**Using the information:**
(a) Reproduce word for word the part of the mailing-list post on default arguments in Python below, starting with "Hmm, very interesting, but" and going on through "x.append(5)".
(b) Write the next part of the mailing-list post on dynamic default arguments in Python, picking up right after its final line.

**Excerpt provided:**
- - - - -

[Python-ideas] Default arguments in Python - the return - running out of ideas but...

[Carl Johnson]

Bruce Leban wrote:

> I'll use an @dynamic decorator-like syntax to illustrate. These would be
> valid:
>
> def foo(a, b = @dynamic lambda: []):
> def foo(a, b = @dynamic lambda: list()):
> def foo(a, b = @dynamic list):
> def foo(a, b = @dynamic random.random):
>
> and this would not:
>
> def foo(a, b = @dynamic [])
> def foo(a, b = @dynamic 5)
>
> because @dynamic says that the thing that follows is called to generate a
> dynamic default parameter value and you can't call [] or 5.

Hmm, very interesting, but in your example what is "dynamic" doing?
Are you proposing it as a keyword to signal "here comes a dynamic
default"? Do we really need it? Why not something like this:

def five_appender(x=@list):
    x.append(5)
    return x

>>> five_appender()

- - - - -

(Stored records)
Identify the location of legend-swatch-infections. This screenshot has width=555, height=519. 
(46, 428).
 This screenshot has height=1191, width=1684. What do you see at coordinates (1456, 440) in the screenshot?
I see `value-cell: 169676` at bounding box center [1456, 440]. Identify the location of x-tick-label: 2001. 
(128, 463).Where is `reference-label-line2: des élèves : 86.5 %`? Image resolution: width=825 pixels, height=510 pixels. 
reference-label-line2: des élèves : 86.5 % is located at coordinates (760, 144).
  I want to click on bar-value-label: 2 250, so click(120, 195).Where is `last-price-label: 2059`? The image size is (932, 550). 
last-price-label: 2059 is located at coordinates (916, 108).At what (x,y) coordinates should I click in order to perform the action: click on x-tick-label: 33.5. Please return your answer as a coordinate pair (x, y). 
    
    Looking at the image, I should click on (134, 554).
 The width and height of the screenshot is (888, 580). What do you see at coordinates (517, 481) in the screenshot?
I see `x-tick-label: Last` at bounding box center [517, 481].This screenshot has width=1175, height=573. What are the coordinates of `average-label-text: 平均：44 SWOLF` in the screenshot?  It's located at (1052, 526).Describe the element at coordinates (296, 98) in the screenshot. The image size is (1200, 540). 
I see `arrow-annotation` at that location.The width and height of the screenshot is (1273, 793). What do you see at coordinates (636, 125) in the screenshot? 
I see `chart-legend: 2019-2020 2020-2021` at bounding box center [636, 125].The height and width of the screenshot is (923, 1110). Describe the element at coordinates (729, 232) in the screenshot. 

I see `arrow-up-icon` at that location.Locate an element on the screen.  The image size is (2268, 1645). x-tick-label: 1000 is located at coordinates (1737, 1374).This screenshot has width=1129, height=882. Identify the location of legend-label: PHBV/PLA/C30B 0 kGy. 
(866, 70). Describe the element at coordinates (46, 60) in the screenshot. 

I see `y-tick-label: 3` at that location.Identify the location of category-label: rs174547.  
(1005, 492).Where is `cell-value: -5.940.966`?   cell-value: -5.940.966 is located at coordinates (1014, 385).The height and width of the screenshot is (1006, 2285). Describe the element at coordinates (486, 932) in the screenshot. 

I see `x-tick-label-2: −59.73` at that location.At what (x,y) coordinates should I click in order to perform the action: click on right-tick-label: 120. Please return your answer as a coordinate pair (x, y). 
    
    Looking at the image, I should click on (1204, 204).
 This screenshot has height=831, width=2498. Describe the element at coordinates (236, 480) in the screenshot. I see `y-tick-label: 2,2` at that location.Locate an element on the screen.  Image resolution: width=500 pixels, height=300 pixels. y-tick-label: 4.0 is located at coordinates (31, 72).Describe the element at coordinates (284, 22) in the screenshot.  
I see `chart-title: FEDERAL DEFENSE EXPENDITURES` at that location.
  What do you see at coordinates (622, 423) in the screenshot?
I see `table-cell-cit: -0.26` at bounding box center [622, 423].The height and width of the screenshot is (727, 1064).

- - - - -

**Answers by task:**
(a)
Hmm, very interesting, but in your example what is "dynamic" doing?
Are you proposing it as a keyword to signal "here comes a dynamic
default"? Do we really need it? Why not something like this:

def five_appender(x=@list):
    x.append(5)

(b)
[5]
>>> five_appender()
[5]

The idea is that @ is a magic sigil meaning, "call this if no argument
is passed in." So, as per your prior example @[] or @5 would be result
in a runtime error, since they're not callable. If for some reason you
want a fresh 5 (I can't think of why, since it's immutable, but
whatever), you would need to use a lambda:

def n_appender(n=@lambda: 5, x=@list):
    x.append(n)
    return x

Do y'all think this is enough inline with how @ is already used to
make sense? Or is it too different from the existing use of @?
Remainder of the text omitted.